The Presbyterian Church of Scotland, under the sole headship of Christ, is a daughter of the Reformed Church of Geneva, but has far outgrown her mother in size and importance, and is, upon the whole, the most flourishing of the Reformed Churches in Europe, and not surpassed by any denomination in general intelligence, liberality, and zeal for the spread of Christianity at home and abroad.
The hero of the Scotch Reformation, though four years older than Calvin, sat humbly at his feet and became more Calvinistic than Calvin. John Knox, the Scot of the Scots, as Luther was the German of the Germans, spent the five years of his exile (1554-1559), during the reign of the Bloody Mary, mostly at Geneva, and found there “the most perfect school of Christ that ever was since the days of the Apostles.” After that model he led the Scotch people, with dauntless courage and energy, and the perfervidum ingenium Scotorum, from mediaeval semi-barbarism into the light of modern civilization, and acquired a name which, next to those of Luther, Zwingli, and Calvin, is the greatest in the history of the Protestant Reformation.

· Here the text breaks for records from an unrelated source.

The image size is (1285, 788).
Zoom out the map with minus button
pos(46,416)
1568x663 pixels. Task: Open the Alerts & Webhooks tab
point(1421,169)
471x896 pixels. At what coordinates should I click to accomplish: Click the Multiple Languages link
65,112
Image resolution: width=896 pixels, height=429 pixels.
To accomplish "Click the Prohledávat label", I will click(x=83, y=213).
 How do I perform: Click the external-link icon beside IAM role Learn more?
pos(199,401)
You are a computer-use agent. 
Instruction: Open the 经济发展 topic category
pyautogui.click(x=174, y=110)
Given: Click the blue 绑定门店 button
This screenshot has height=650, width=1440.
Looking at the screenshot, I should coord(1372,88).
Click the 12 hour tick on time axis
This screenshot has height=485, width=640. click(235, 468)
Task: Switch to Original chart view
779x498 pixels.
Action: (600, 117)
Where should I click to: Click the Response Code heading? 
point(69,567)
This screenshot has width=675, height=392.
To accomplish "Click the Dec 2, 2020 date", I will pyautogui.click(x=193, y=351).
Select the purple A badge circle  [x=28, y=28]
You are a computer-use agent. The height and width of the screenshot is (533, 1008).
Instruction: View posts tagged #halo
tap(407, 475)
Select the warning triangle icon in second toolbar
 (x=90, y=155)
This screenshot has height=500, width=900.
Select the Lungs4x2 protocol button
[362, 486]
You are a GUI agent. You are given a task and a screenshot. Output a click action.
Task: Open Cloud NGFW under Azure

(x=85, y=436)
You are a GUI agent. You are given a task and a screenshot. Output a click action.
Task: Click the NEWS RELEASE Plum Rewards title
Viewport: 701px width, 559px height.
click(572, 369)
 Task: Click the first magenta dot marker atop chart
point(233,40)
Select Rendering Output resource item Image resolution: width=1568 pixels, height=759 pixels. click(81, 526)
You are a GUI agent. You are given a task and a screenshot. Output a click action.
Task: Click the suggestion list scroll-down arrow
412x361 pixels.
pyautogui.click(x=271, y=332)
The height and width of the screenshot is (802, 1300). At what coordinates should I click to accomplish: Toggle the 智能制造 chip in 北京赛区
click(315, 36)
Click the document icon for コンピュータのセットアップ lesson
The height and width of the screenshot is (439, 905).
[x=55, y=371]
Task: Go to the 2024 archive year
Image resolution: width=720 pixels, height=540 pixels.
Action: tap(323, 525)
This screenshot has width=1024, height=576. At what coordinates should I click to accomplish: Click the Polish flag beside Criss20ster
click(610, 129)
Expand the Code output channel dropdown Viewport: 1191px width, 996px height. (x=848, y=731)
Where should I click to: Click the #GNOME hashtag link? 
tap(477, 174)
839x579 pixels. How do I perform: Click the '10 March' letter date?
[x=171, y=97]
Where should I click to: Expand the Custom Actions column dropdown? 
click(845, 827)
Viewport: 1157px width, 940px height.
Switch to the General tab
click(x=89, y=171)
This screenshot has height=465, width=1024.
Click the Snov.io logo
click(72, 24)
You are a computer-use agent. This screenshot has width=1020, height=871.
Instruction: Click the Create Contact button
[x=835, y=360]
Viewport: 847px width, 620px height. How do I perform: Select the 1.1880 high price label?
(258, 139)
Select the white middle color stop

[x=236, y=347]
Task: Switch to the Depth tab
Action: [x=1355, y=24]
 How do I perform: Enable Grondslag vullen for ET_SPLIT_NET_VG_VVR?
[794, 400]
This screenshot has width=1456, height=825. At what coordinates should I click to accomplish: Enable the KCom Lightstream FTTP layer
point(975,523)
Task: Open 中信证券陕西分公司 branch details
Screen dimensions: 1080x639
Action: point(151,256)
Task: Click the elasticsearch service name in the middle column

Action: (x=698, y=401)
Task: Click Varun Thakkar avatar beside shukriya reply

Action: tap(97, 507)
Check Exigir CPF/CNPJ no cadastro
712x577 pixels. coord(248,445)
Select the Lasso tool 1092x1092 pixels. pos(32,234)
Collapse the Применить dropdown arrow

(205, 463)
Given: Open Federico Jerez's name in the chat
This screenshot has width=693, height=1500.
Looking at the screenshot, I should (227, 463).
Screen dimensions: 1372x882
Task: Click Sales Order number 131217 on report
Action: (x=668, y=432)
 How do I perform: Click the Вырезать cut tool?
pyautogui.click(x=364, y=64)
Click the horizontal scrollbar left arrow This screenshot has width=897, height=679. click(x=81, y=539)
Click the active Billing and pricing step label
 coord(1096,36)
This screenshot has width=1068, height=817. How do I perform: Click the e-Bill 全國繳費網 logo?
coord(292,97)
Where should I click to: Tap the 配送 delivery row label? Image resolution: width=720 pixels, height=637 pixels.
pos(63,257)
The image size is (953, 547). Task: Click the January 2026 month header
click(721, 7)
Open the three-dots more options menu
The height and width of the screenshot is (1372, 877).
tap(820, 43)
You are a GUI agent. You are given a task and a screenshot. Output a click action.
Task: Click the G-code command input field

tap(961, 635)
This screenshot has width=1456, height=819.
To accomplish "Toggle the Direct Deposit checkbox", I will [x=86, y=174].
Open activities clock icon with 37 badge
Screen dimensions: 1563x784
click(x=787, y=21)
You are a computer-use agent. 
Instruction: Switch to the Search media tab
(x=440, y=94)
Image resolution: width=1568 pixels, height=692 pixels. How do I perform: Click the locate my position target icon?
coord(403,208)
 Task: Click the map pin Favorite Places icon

In the seventeenth century Scotch Presbyterianism and English Puritanism combined to produce a second and more radical reformation, and formulated the rigorous principles of Puritanic Calvinism in doctrine, discipline, and worship. The Westminster standards of 1647 have since governed the Presbyterian, and, in part, also the Congregational or Independent, and the regular Baptist Churches of the British Empire and the United States, with such modifications and adaptations as the progress of theology and church life demands.